Outer space (often called space) consists of the relatively empty regions of the universe outside the atmospheres of celestial bodies. Outer space is used to distinguish it from airspace and terrestrial locations. There is no clear boundary between Earth's atmosphere and space, as the density of the atmosphere gradually decreases as the altitude increases.

For practical purposes, the Fédération Aéronautique Internationale has established the Kármán line, at an altitude of 100 kilometers (62 mi), as a working definition for the boundary between aeronautics and astronautics. This line was chosen because, as Theodore von Kármán calculated, a vehicle traveling above that altitude would have to move faster than orbital velocity to derive sufficient aerodynamic lift from the atmosphere to support itself. The United States designates people who travel above an altitude of 50 miles (80 km) as astronauts. During re-entry, roughly 120 kilometers (75 mi) marks the boundary where atmospheric drag becomes noticeable, depending on the ballistic coefficient of the vehicle.

Contrary to popular understanding, outer space is not completely empty, that is, it is not a perfect vacuum. Rather, it contains a low density of particles, predominantly hydrogen plasma, as well as electromagnetic radiation. Hypothetically, it also contains dark matter and dark energy.

Contents

Origins of terminology

The term outer space was first recorded by H. G. Wells in his novel First Men in the Moon in 1901.[1] The shorter term space is actually older, first used to mean the region beyond Earth's sky in John Milton's Paradise Lost in 1667.[2]

Environment

Outer space is the closest natural approximation of a perfect vacuum. It has effectively no friction, allowing stars, planets and moons to move freely along ideal gravitational trajectories. But no vacuum is truly perfect, not even in intergalactic space where there are still a few hydrogen atoms per cubic centimeter. (For comparison, the air we breathe contains about 1019 molecules per cubic centimeter.) The deep vacuum of space could make it an attractive environment for certain industrial processes, for instance those that require ultraclean surfaces; however, it is currently much less costly to create an equivalent vacuum on Earth than to leave the Earth's gravity well.
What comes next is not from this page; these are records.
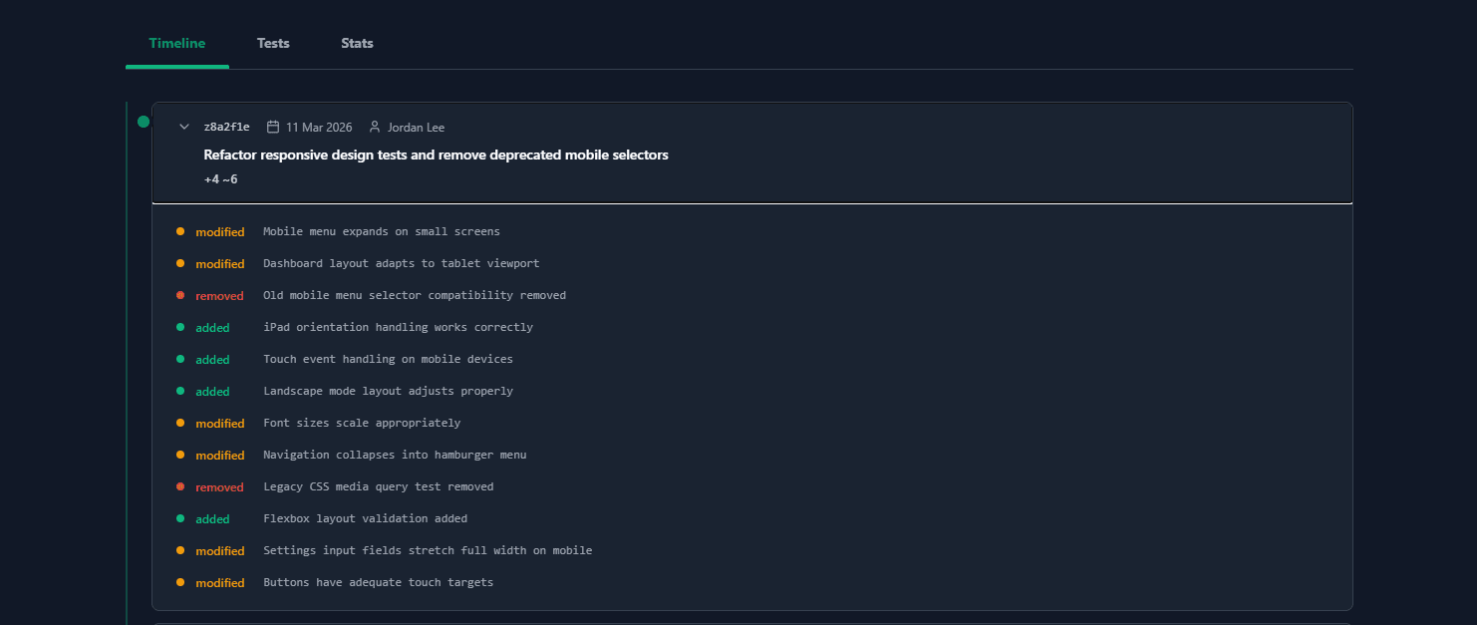Screen dimensions: 1477x625
Task: Select the Timeline tab
Action: tap(176, 43)
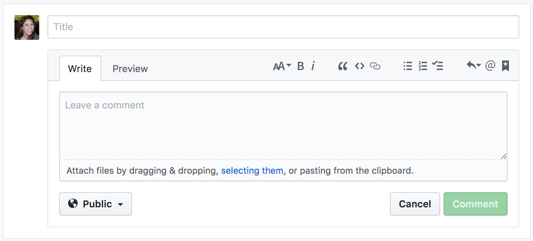
Task: Follow the "selecting them" link
Action: coord(252,171)
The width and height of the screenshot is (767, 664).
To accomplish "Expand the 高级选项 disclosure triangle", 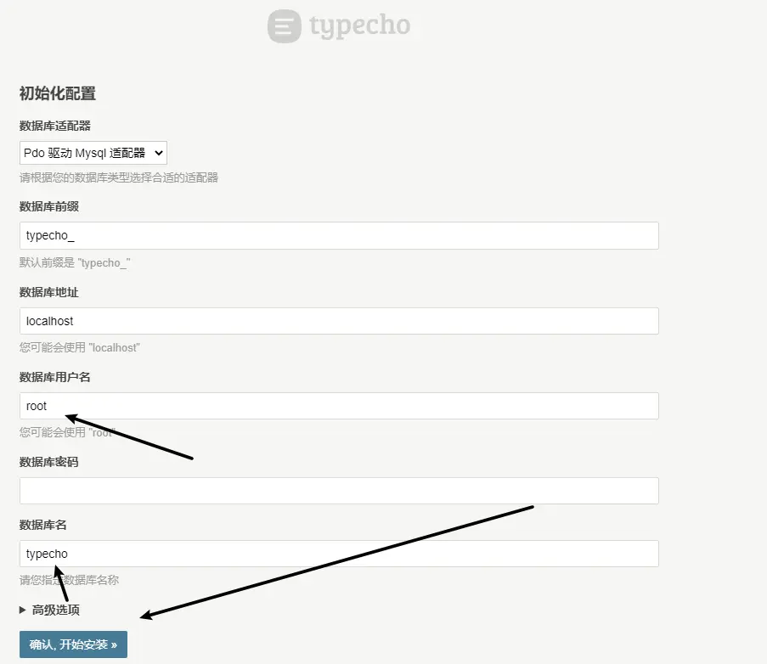I will coord(23,610).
Stars, planets, asteroids, and moons keep their atmospheres by gravitational attraction, and as such, atmospheres have no clearly delineated boundary: the density of atmospheric gas simply decreases with distance from the object. The Earth's atmospheric pressure drops to about 1 Pa at 100 kilometers (62 mi) of altitude, the Kármán line which is a common definition of the boundary with outer space. Beyond this line, isotropic gas pressure rapidly becomes insignificant when compared to radiation pressure from the sun and the dynamic pressure of the solar wind, so the definition of pressure becomes difficult to interpret. The thermosphere in this range has large gradients of pressure, temperature and composition, and varies greatly due to space weather. Astrophysicists prefer to use number density to describe these environments, in units of particles per cubic centimeter.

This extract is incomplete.